Multilingualism Conference

by Nancy Msibi

The Importance of Multilingualism in promoting and deepening social cohesion and nation building in South Africa

South Africa has eleven official languages namely English, Afrikaans, Zulu, Xhosa, South Sotho, Tswana, North Sotho, Venda, Tsonga, Swati and Ndebele. However, English is dominant in society but especially in workplaces and schools. Afrikaans used to have prominence however, its importance is slowly diminishing but the rest of the African Languages are still lagging behind. In recent times, there have been students’ protests especially at institutions of Higher Learning, the students’ main concern is that they do not want to learn in Afrikaans mostly preferring to be taught in English.

The Konrad Adenauer Foundation and the CRL Rights Commission hosted a conference titled "The importance of multilingualism in promoting and deepening social cohesion and nation building in a democratic South Africa" on 21 February in commemoration of International Mother Language Day. International Mother Language Day was proclaimed by UNESCO's General Conference in November 1999. The aim of this special event was to promote linguistic and cultural diversity and multilingualism. The United Nations General Assembly on 16 May 2007 called upon Member States "to promote the preservation and protection of all languages used by peoples of the world". This initiative not only increased awareness of language issues, but also mobilized partners and resources for supporting the implementation of strategies and policies in favour of language diversity and multilingualism in all parts of the world.

The main aim of the conference as articulated by the Chairperson of the CRL Rights Commission Ms Thoko Mkhwanazi-Xaluva was to use multilingualism as a tool for nation building and social cohesion. She emphasized that for South Africans to live together peacefully they must embrace one another, tolerate one another and build a strong nation. She quoted Dick Stanley in his article: What do we know about social cohesion: The Research Perspective of the Federal Government’s (Canadian) Social Cohesion Research Network. “Social cohesion is defined as the willingness of members of a society to cooperate with each other in order to survive and prosper. Willingness to cooperate means they freely choose to form partnerships and have a reasonable chance of realising goals, because others are willing to cooperate and share the fruits of their endeavours equitably”. Language is an important feature of people’s identity. Nelson Mandela once said “If you talk to a man in a language he understands, that goes to his head. If you talk to him in his language that goes to his heart”.

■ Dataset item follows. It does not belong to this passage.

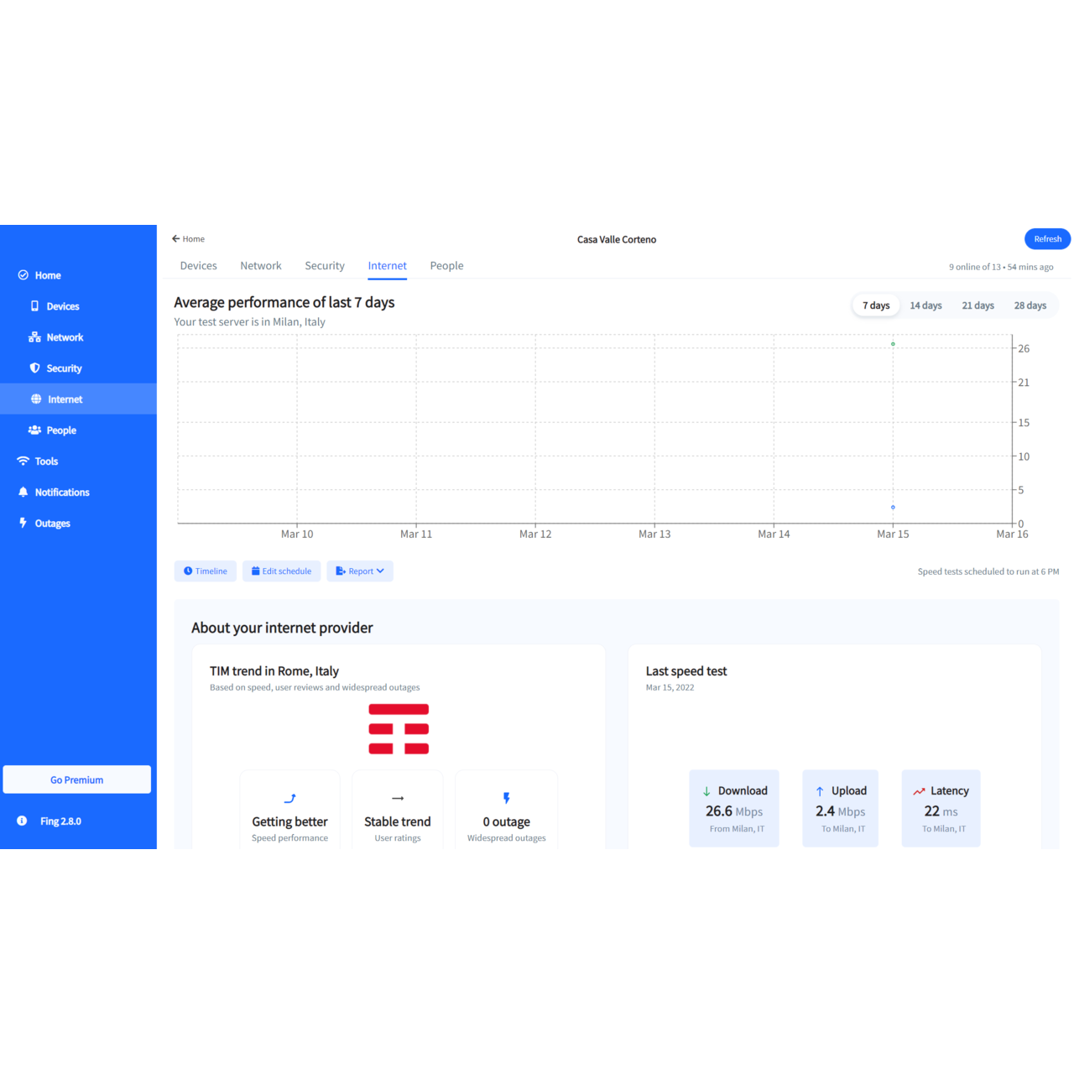Screen dimensions: 1074x1074
Task: Switch chart range to 28 days
Action: pos(1030,305)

All the esteemed speakers at the conference spoke in one voice about the importance of language especially mother language. Mr David Matsepe, Head of Research at South African Democratic Teachers (SADTU) stated that his organization advocates for the use of indigenous languages as resolved by UNESCO. He further mentioned that denying learners to learn in their mother tongue is denying them knowledge and this also adds to high failure rate. Though learners may be taught in their mother tongue in township and rural schools however their assessments are done in English which is a disadvantage for them. Mr John Macheke, President of Congress of South African Students (COSAS) is against using English and Afrikaans in schools where the majority of learners are African. He asked the CRL Commission to help them fight so that indigenous languages must be used from pre-school to high school.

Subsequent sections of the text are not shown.